• Page:
_____

There's another post on HN several days back with similarly price Sipeed M1s that's based on the same Bouffalo Lab BL808 RISC-V SoC module including NPU providing support for WiFi/BL, 802.15.4 Zigbee connectivity and interfaces such as UART, I2C, SPI, etc:
AFAICT your home-grade wireless router / AP will start having trouble when you have dozens of Wi-Fi devices actively working in your home. ZigBee is somehow more resilient. It's also much lower energy, more comparable to Bluetooth, but much longer range: the sweet spot for smaller battery-powered devices.
OTOH I remember that ZigBee is somehow more buttoned-up than BT and even wi-fi, so it's not commonly seen on likes of ESP32 and other small MCUs.
I think zigbee is more "resilient" because it piggybacks off all the other zigbee devices via mesh instead of each device talking to the central router.
Zigbee is also far lower data rate than even first-gen WiFi, which makes it more resilient. Radio protocols are usually a compromise between 1) range 2) power efficiency 3) throughput 4) robustness. Zigbee prioritizes 2, achieves 1 through meshing, 4 through error correction and other stuff, and mostly writes off 3. Point being it's not just meshing doing the work here, it is overall designed differently from Wifi and tuned for the purpose in multiple ways.
Note that 802.11 (original) is specified with 50% error correction at MCS 1 aka 1 Mbit/second rate. That is, for 1000 bits transmitted, 500 were data, and 500 were error correction. (Plus all the error detection codes like CRC32 on top of that).
This is a good example of tradeoffs: slower and less throughput, but way more robustness.
Higher MCS levels of 802.11 cut down on error correction to 25% or 10%, achieving more throughput but less robustness.
I dunno how Zigbee does it, but I assume it has more error correction at slower (ie: more reliable) speeds than even WiFi MCS 1.

_____

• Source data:
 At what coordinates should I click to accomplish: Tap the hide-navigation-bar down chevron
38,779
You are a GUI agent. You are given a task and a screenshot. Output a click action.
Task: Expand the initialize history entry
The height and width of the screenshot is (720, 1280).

_____

• Complete the following:
- a) Echo the records, starting with the line that contains "You are a GUI" and going on through the last line of the records.
- b) Proceed with the Zigbee thread, picking up right after its final post.
The Zigbee thread and the records are two unrelated pieces of material.

• Task responses:
- a)
You are a GUI agent. You are given a task and a screenshot. Output a click action.
Task: Expand the initialize history entry
The height and width of the screenshot is (720, 1280).

- b)
You don't need to connect dozens of devices. Esp32 can communicate as a server or a client so you can directly connect them without getting the router involved.
There's a protocol called ESP MESH, with which multiple ESP32 (and ESP8266) can talk to each other.
> ESP-WIFI-MESH is a wireless communication network with nodes organized in a mesh topology using the simultaneous AP-STA feature on Espressif SoCs. It provides a self-forming and self-healing network, with ease of deployment. The network topology of ESP-WIFI-MESH can scale up to 1000 nodes in large areas.
I didn't know that home WiFi routers have difficulty with more than a dozen connections, but I imagine ESP MESH could be a way around it, where a few devices connect to your router and act as access points for the rest of them.
In addition to ESP-Mesh protocol as mentioned in the sibling's comment, alternatively ESP-Now protocol also enabled lightweight support for direct networking without AP:
There are some mesh protocols (ESP-Link i believe) but tasmota doesnt support them. It doesn't even support SoftAP for anything but initial configuration. However there are some wifi repeater projects for the ESP series that might be of use.
I have a few ESP boards. I still try to go for everything-Zigbee in my smart home setup. It's much less chatty, uses much less power and works with a standard protocol (no need for flashing TasmOTA etc). So much easier to integrate than anything WiFi.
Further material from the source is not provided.